#### Exercise tasks
1 > Decide whether each statement below agrees with the notes on the GSL and NGSL word lists. For (a), (b) and (c), answer yes or no and quote the words from the notes that settle it.
(a) The author re-ran the corpus analyses behind the coverage figures.
(b) The author corrected words that USAS had mislabeled.
(c) The concreteness ratings were used without changes.
2 > Reproduce the passage of the notes on the GSL and NGSL word lists from "Where can I" up to and including "words by meaning?".
3 > Name every word that the notes on the GSL and NGSL word lists say was missing from the database and left out of the concreteness charts.

#### Text shown
════════════════

Why treat the lists as a portrait of everyday English?

Both lists were built for teaching, but external research suggests each covers a large share of everyday language use. About 84% of general English for the GSL and about 90% for the NGSL, depending on the text and how words are counted. I did not re-run those corpus analyses myself. I take the published materials as given and rely on coverage figures from the list authors and from follow-up studies (including an independent check on American English by Stoeckel, 2019 – see footnotes). That’s why the differences between the lists felt worth examining as more than a curriculum update, with the caveat that neither list is a neutral census of culture.

Where can I find the data?

All tagged words: remained, removed, and added, with semantic tags, concreteness ratings, and part-of-speech labels are in this public spreadsheet. You can also browse the word lists in the word-list panel on the right side of this page.

How did I sort words by meaning?

Each word was tagged with the UCREL Semantic Analysis System (USAS), using the 21 top-level categories. USAS also assigns much finer sub-categories (there are hundreds), but I stayed at the top level so the charts could show broad shifts without splitting the words into overly granular bins.

I chose not to correct mislabels. For example, hammer, nail, and wax are all tagged “General and Abstract Terms”, but in USAS’s finer tags, they read as actions (“to hammer,” “to nail,” “to wax”), not objects. Out of context, many of these words go multiple ways, and it didn’t feel right to override that case by case; USAS is an established linguistic framework, and swapping in my own judgment would mix two different standards.

For the second chart, I grouped USAS’s 21 categories into five “scope” domains (self, local, institutional, social, abstract). That grouping is my editorial choice, not part of USAS. It came from noticing a spatial quality to the trends seen across the 21 categories.

How did I measure concreteness?

Concreteness ratings come from Brysbaert et al. (2014). I used these as-is. Six words weren’t in the database and were left out of the concreteness charts: as, dialog, english, gaiety, madden, and old-fashioned.

════════════════

#### Data block
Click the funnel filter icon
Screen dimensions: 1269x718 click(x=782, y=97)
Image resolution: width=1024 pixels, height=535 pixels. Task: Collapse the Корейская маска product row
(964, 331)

════════════════

#### Solved tasks
1 >
(a) No: "I did not re-run those corpus analyses myself."
(b) No: "I chose not to correct mislabels."
(c) Yes: "I used these as-is."

2 >
Where can I find the data?

All tagged words: remained, removed, and added, with semantic tags, concreteness ratings, and part-of-speech labels are in this public spreadsheet. You can also browse the word lists in the word-list panel on the right side of this page.

How did I sort words by meaning?

3 > as, dialog, english, gaiety, madden, old-fashioned